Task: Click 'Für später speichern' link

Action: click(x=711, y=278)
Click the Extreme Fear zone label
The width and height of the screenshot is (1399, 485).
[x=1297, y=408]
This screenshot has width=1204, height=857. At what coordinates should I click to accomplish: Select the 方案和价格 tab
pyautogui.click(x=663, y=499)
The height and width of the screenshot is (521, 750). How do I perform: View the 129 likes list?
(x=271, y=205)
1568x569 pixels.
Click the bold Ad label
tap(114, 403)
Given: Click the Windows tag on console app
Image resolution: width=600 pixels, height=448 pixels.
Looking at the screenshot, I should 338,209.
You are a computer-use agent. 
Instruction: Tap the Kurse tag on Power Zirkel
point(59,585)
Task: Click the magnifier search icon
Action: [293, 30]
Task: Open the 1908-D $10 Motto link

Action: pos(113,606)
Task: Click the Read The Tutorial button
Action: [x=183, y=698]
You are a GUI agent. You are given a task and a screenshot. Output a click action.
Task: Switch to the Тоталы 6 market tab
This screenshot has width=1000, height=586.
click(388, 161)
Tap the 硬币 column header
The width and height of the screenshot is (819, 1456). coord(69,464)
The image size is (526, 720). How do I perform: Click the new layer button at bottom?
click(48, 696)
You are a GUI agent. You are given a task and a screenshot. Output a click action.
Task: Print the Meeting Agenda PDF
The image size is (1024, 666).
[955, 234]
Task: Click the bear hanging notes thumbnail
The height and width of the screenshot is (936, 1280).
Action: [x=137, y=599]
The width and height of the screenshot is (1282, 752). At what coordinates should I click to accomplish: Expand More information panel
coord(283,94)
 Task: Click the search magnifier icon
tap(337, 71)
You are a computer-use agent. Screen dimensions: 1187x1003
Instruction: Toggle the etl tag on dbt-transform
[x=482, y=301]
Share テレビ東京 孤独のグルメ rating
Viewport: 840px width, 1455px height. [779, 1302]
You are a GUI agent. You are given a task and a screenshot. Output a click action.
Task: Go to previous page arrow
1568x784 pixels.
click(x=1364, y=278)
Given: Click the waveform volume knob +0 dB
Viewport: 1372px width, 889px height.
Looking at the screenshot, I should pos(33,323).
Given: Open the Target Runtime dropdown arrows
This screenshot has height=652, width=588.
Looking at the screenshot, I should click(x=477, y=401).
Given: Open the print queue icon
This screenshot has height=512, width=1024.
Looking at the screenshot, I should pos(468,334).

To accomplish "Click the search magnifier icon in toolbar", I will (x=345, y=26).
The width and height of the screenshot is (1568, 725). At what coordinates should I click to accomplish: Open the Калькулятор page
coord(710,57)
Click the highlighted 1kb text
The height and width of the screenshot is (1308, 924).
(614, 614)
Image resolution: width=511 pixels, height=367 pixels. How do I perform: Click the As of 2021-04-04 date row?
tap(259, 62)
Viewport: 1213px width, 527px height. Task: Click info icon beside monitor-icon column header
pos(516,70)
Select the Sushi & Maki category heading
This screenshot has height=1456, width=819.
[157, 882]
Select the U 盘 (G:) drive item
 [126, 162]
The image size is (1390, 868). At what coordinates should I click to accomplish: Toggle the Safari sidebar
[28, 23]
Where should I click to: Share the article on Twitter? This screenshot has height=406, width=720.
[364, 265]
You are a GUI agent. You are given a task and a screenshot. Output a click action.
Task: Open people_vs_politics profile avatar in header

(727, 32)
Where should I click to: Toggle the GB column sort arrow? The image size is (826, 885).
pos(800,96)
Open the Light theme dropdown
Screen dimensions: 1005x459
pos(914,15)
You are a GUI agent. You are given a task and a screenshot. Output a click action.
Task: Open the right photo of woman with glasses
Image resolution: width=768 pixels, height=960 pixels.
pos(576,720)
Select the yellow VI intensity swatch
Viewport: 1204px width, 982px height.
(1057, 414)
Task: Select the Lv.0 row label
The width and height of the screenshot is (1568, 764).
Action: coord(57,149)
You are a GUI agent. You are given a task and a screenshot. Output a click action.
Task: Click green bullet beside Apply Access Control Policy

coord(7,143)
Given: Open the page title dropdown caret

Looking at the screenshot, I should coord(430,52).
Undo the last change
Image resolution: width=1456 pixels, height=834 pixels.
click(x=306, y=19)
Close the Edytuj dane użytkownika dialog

### Task objective
Restate all the material exactly, word for word.

### Result of this exercise
Task: Click 'Für später speichern' link

Action: click(x=711, y=278)
Click the Extreme Fear zone label
The width and height of the screenshot is (1399, 485).
[x=1297, y=408]
This screenshot has width=1204, height=857. At what coordinates should I click to accomplish: Select the 方案和价格 tab
pyautogui.click(x=663, y=499)
The height and width of the screenshot is (521, 750). How do I perform: View the 129 likes list?
(x=271, y=205)
1568x569 pixels.
Click the bold Ad label
tap(114, 403)
Given: Click the Windows tag on console app
Image resolution: width=600 pixels, height=448 pixels.
Looking at the screenshot, I should 338,209.
You are a computer-use agent. 
Instruction: Tap the Kurse tag on Power Zirkel
point(59,585)
Task: Click the magnifier search icon
Action: [293, 30]
Task: Open the 1908-D $10 Motto link

Action: pos(113,606)
Task: Click the Read The Tutorial button
Action: [x=183, y=698]
You are a GUI agent. You are given a task and a screenshot. Output a click action.
Task: Switch to the Тоталы 6 market tab
This screenshot has width=1000, height=586.
click(388, 161)
Tap the 硬币 column header
The width and height of the screenshot is (819, 1456). coord(69,464)
The image size is (526, 720). How do I perform: Click the new layer button at bottom?
click(48, 696)
You are a GUI agent. You are given a task and a screenshot. Output a click action.
Task: Print the Meeting Agenda PDF
The image size is (1024, 666).
[955, 234]
Task: Click the bear hanging notes thumbnail
The height and width of the screenshot is (936, 1280).
Action: [x=137, y=599]
The width and height of the screenshot is (1282, 752). At what coordinates should I click to accomplish: Expand More information panel
coord(283,94)
 Task: Click the search magnifier icon
tap(337, 71)
You are a computer-use agent. Screen dimensions: 1187x1003
Instruction: Toggle the etl tag on dbt-transform
[x=482, y=301]
Share テレビ東京 孤独のグルメ rating
Viewport: 840px width, 1455px height. [779, 1302]
You are a GUI agent. You are given a task and a screenshot. Output a click action.
Task: Go to previous page arrow
1568x784 pixels.
click(x=1364, y=278)
Given: Click the waveform volume knob +0 dB
Viewport: 1372px width, 889px height.
Looking at the screenshot, I should pos(33,323).
Given: Open the Target Runtime dropdown arrows
This screenshot has height=652, width=588.
Looking at the screenshot, I should click(x=477, y=401).
Given: Open the print queue icon
This screenshot has height=512, width=1024.
Looking at the screenshot, I should pos(468,334).

To accomplish "Click the search magnifier icon in toolbar", I will (x=345, y=26).
The width and height of the screenshot is (1568, 725). At what coordinates should I click to accomplish: Open the Калькулятор page
coord(710,57)
Click the highlighted 1kb text
The height and width of the screenshot is (1308, 924).
(614, 614)
Image resolution: width=511 pixels, height=367 pixels. How do I perform: Click the As of 2021-04-04 date row?
tap(259, 62)
Viewport: 1213px width, 527px height. Task: Click info icon beside monitor-icon column header
pos(516,70)
Select the Sushi & Maki category heading
This screenshot has height=1456, width=819.
[157, 882]
Select the U 盘 (G:) drive item
 [126, 162]
The image size is (1390, 868). At what coordinates should I click to accomplish: Toggle the Safari sidebar
[28, 23]
Where should I click to: Share the article on Twitter? This screenshot has height=406, width=720.
[364, 265]
You are a GUI agent. You are given a task and a screenshot. Output a click action.
Task: Open people_vs_politics profile avatar in header

(727, 32)
Where should I click to: Toggle the GB column sort arrow? The image size is (826, 885).
pos(800,96)
Open the Light theme dropdown
Screen dimensions: 1005x459
pos(914,15)
You are a GUI agent. You are given a task and a screenshot. Output a click action.
Task: Open the right photo of woman with glasses
Image resolution: width=768 pixels, height=960 pixels.
pos(576,720)
Select the yellow VI intensity swatch
Viewport: 1204px width, 982px height.
(1057, 414)
Task: Select the Lv.0 row label
The width and height of the screenshot is (1568, 764).
Action: coord(57,149)
You are a GUI agent. You are given a task and a screenshot. Output a click action.
Task: Click green bullet beside Apply Access Control Policy

coord(7,143)
Given: Open the page title dropdown caret

Looking at the screenshot, I should coord(430,52).
Undo the last change
Image resolution: width=1456 pixels, height=834 pixels.
click(x=306, y=19)
Close the Edytuj dane użytkownika dialog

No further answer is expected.